_WHAT YOU WILL DO_:
From the listing below, output the lines between the one with "Task: Open the 55. Beef Almond Ding item" and the one with "Given: Toggle the line chart view icon", including those two, and nothing else. Pictures are not copied.

_THE RECORDS_:
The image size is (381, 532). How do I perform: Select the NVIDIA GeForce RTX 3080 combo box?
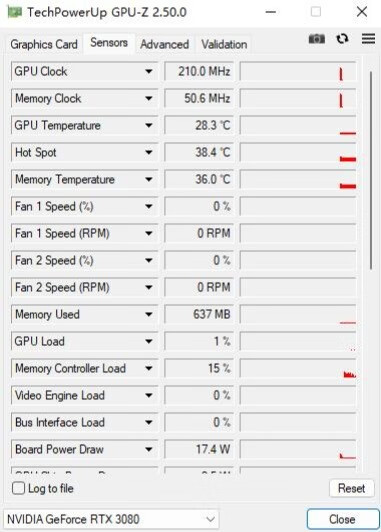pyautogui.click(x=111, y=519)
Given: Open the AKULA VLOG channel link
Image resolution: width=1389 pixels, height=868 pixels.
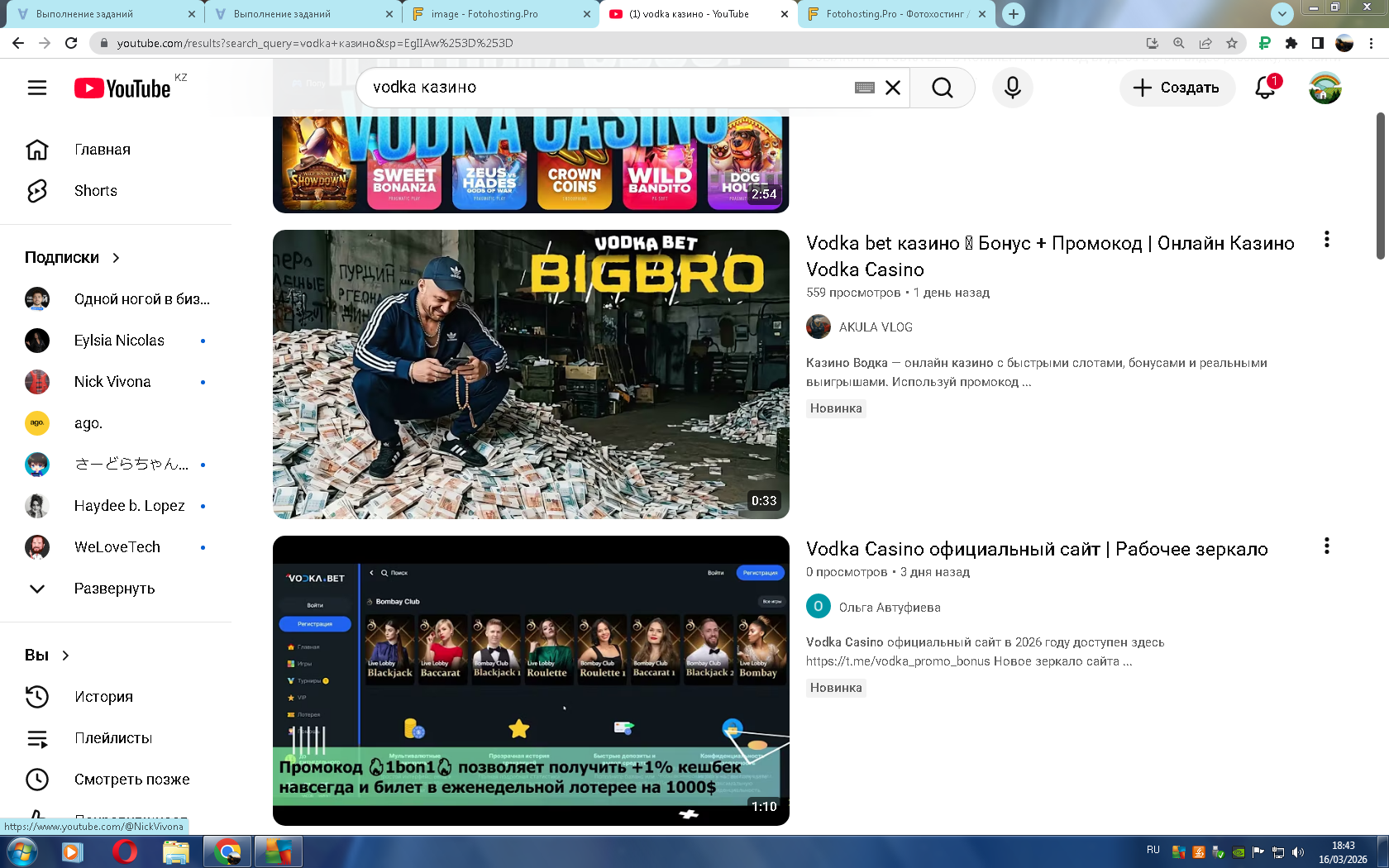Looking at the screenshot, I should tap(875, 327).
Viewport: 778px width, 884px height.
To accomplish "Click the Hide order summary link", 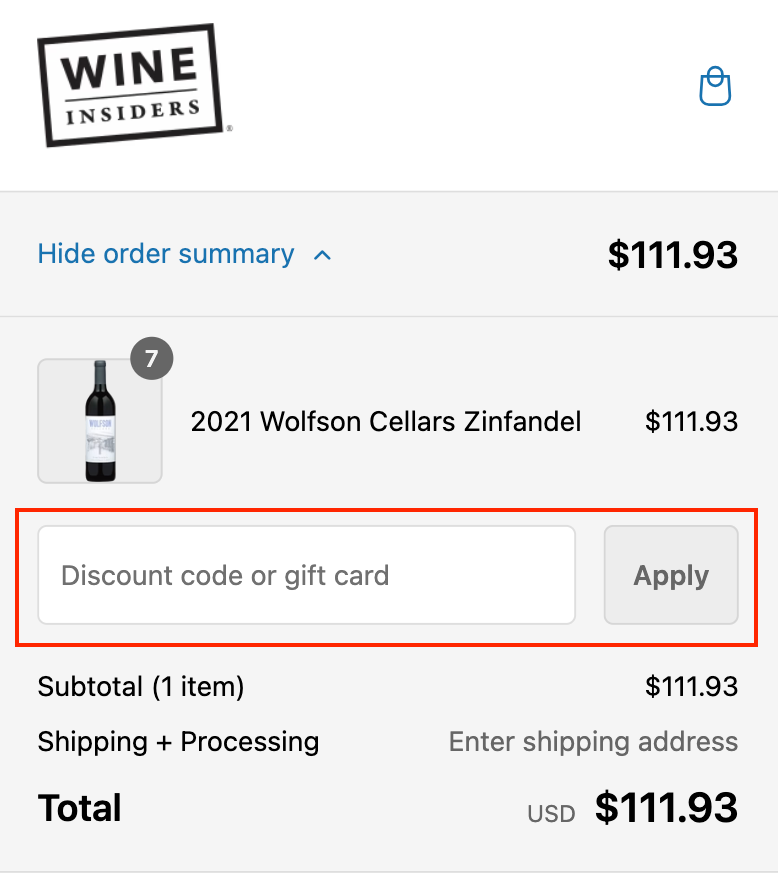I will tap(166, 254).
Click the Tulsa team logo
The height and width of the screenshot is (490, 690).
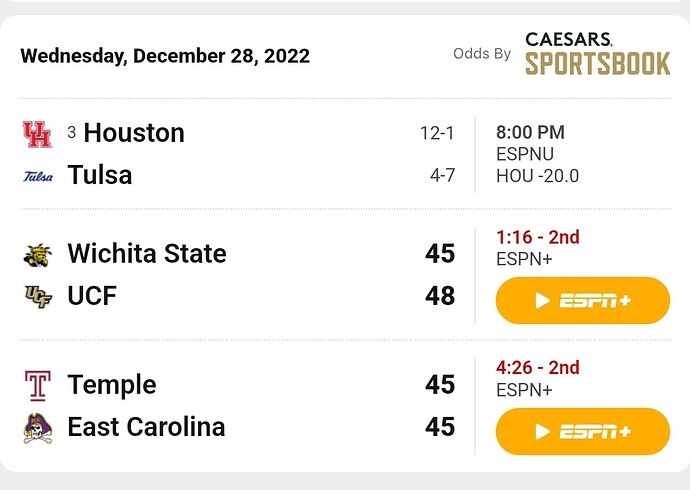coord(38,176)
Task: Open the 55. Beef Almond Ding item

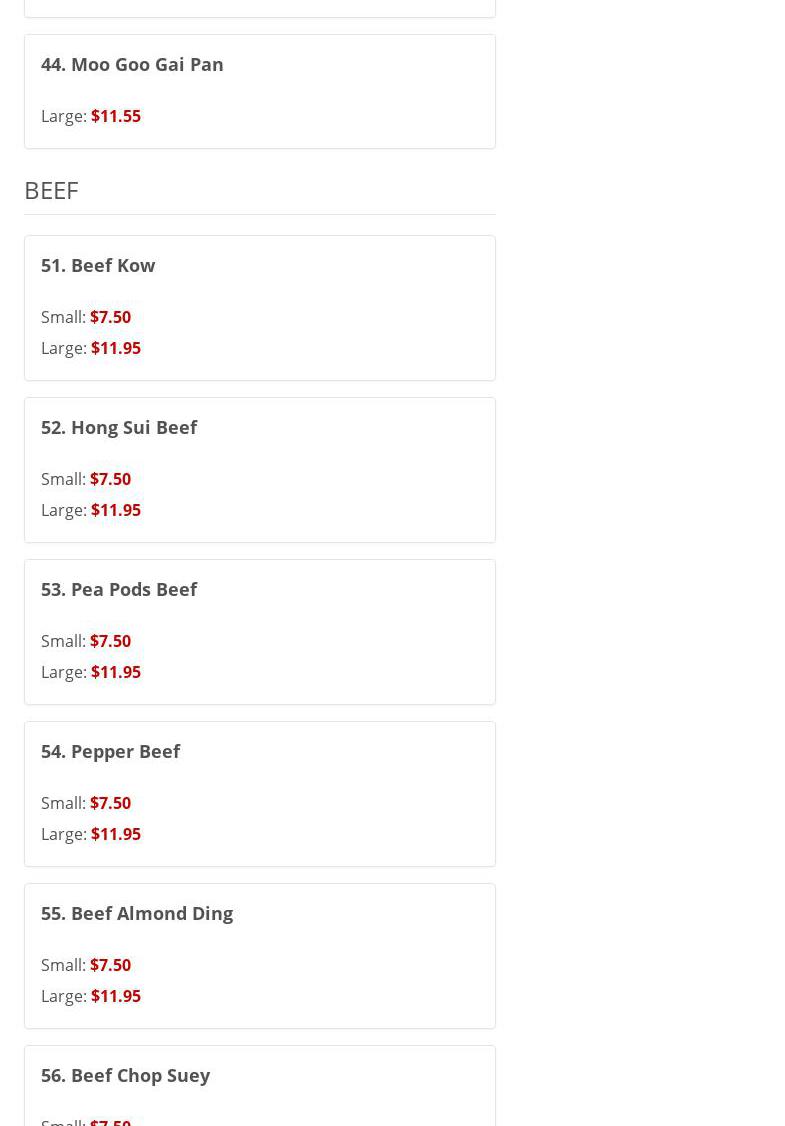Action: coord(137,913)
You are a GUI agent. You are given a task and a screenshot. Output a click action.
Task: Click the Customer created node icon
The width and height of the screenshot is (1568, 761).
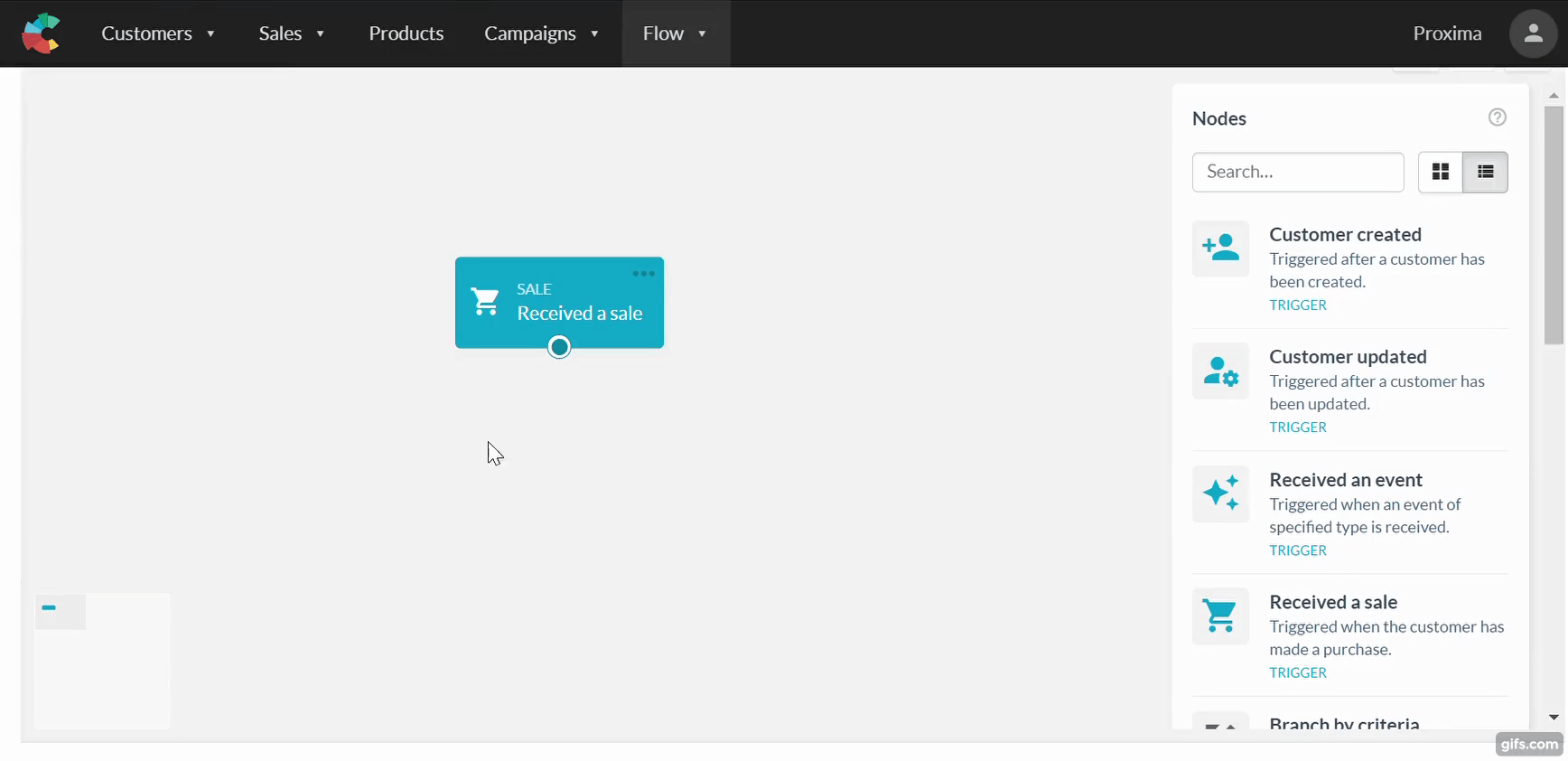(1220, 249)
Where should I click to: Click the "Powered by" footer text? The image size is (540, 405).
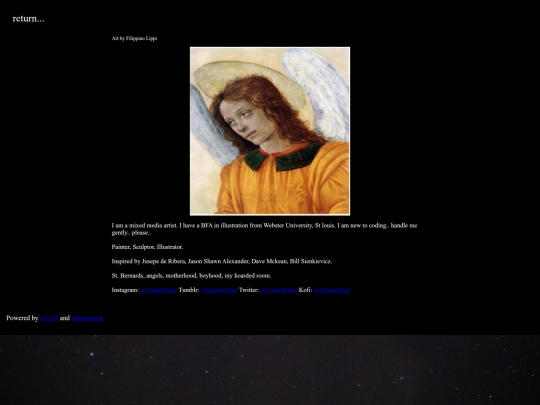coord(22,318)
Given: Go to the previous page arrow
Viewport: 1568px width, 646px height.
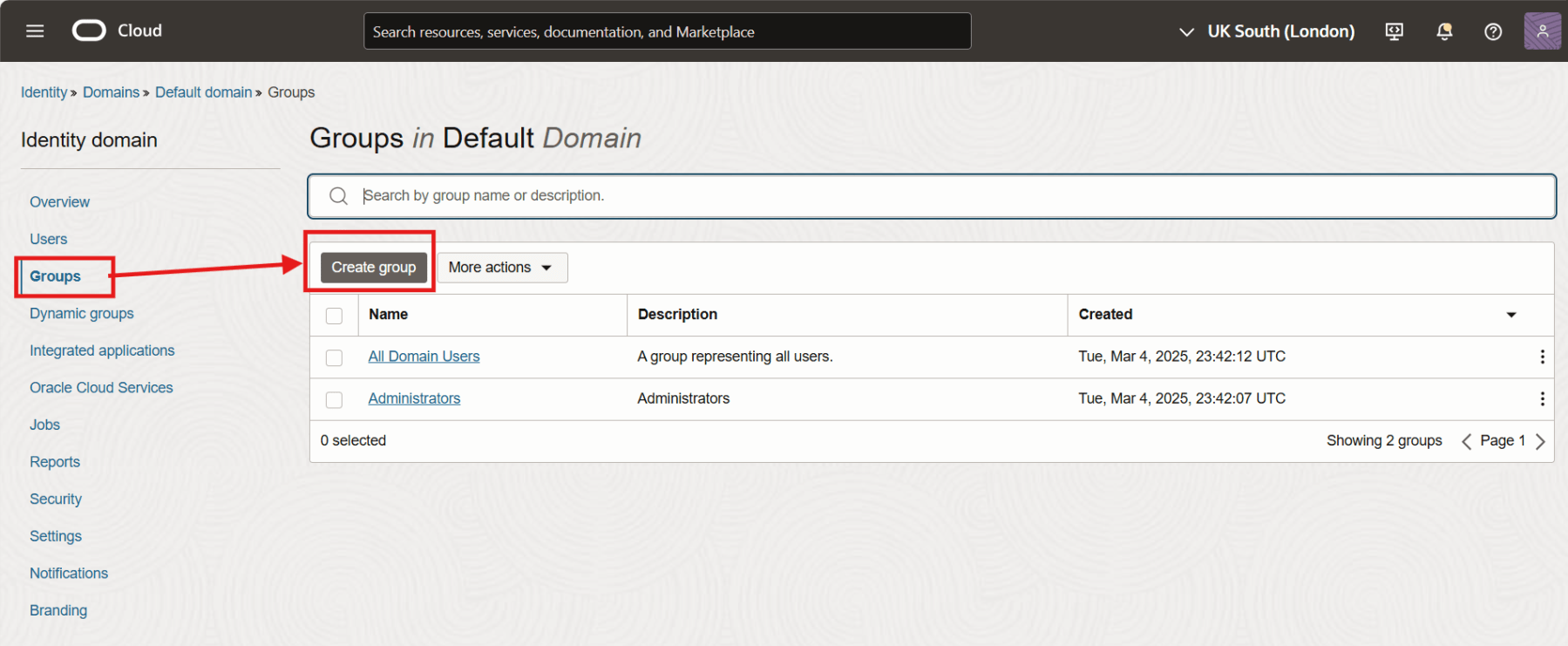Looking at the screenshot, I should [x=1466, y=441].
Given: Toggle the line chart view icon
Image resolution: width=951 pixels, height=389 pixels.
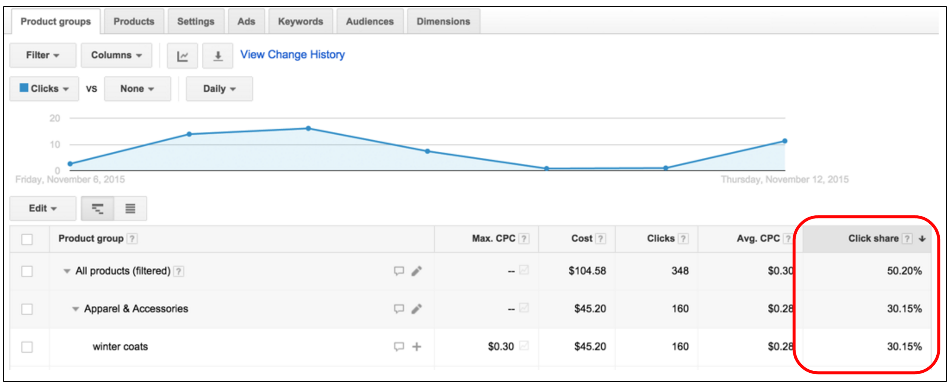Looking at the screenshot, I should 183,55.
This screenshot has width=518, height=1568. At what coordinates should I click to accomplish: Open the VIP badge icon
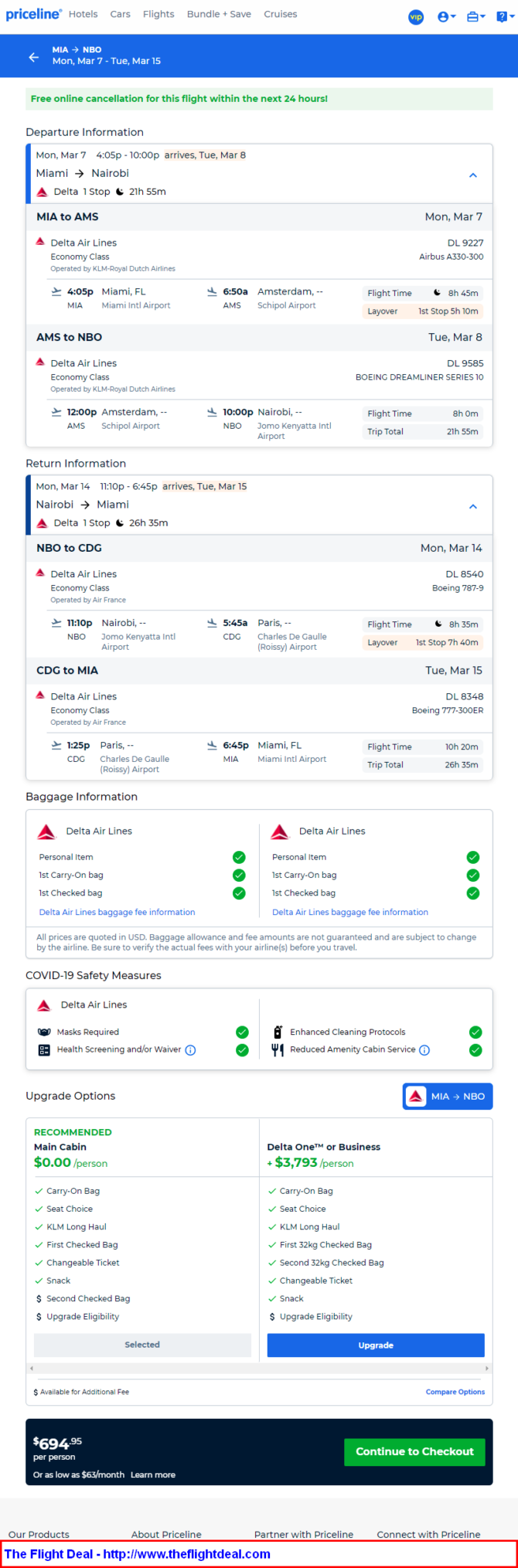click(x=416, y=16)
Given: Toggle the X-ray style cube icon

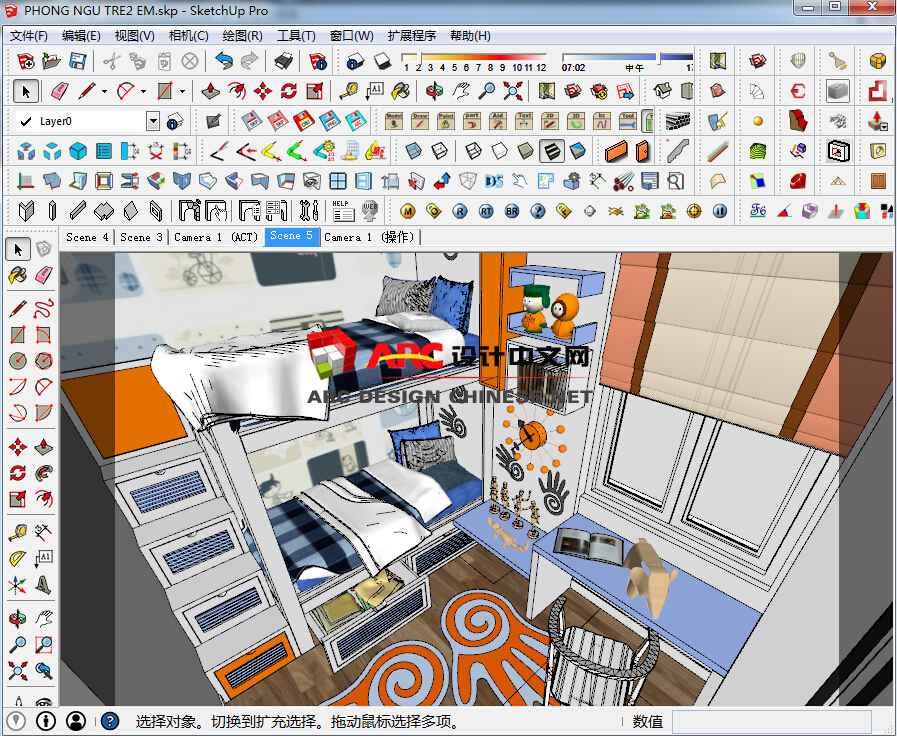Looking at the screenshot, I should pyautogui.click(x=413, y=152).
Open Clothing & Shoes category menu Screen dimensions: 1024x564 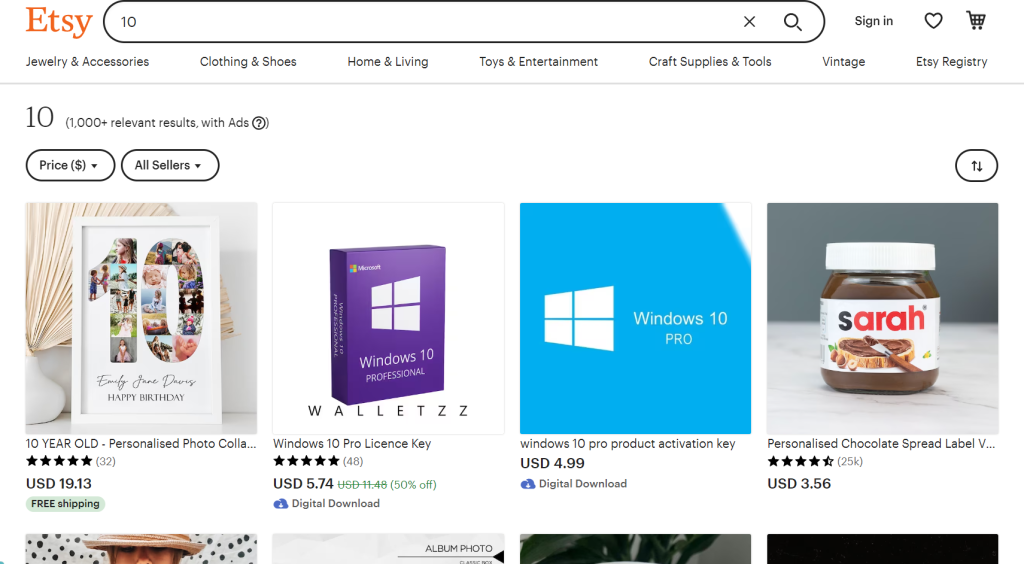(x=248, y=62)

_EXPECTED ANSWER_:
Task: Open the 55. Beef Almond Ding item

Action: coord(137,913)
You are a GUI agent. You are given a task and a screenshot. Output a click action.
Task: Click the Customer created node icon
The width and height of the screenshot is (1568, 761).
(1220, 249)
Where should I click to: Click the "Powered by" footer text? The image size is (540, 405).
coord(22,318)
Given: Go to the previous page arrow
Viewport: 1568px width, 646px height.
Looking at the screenshot, I should [x=1466, y=441].
Given: Toggle the line chart view icon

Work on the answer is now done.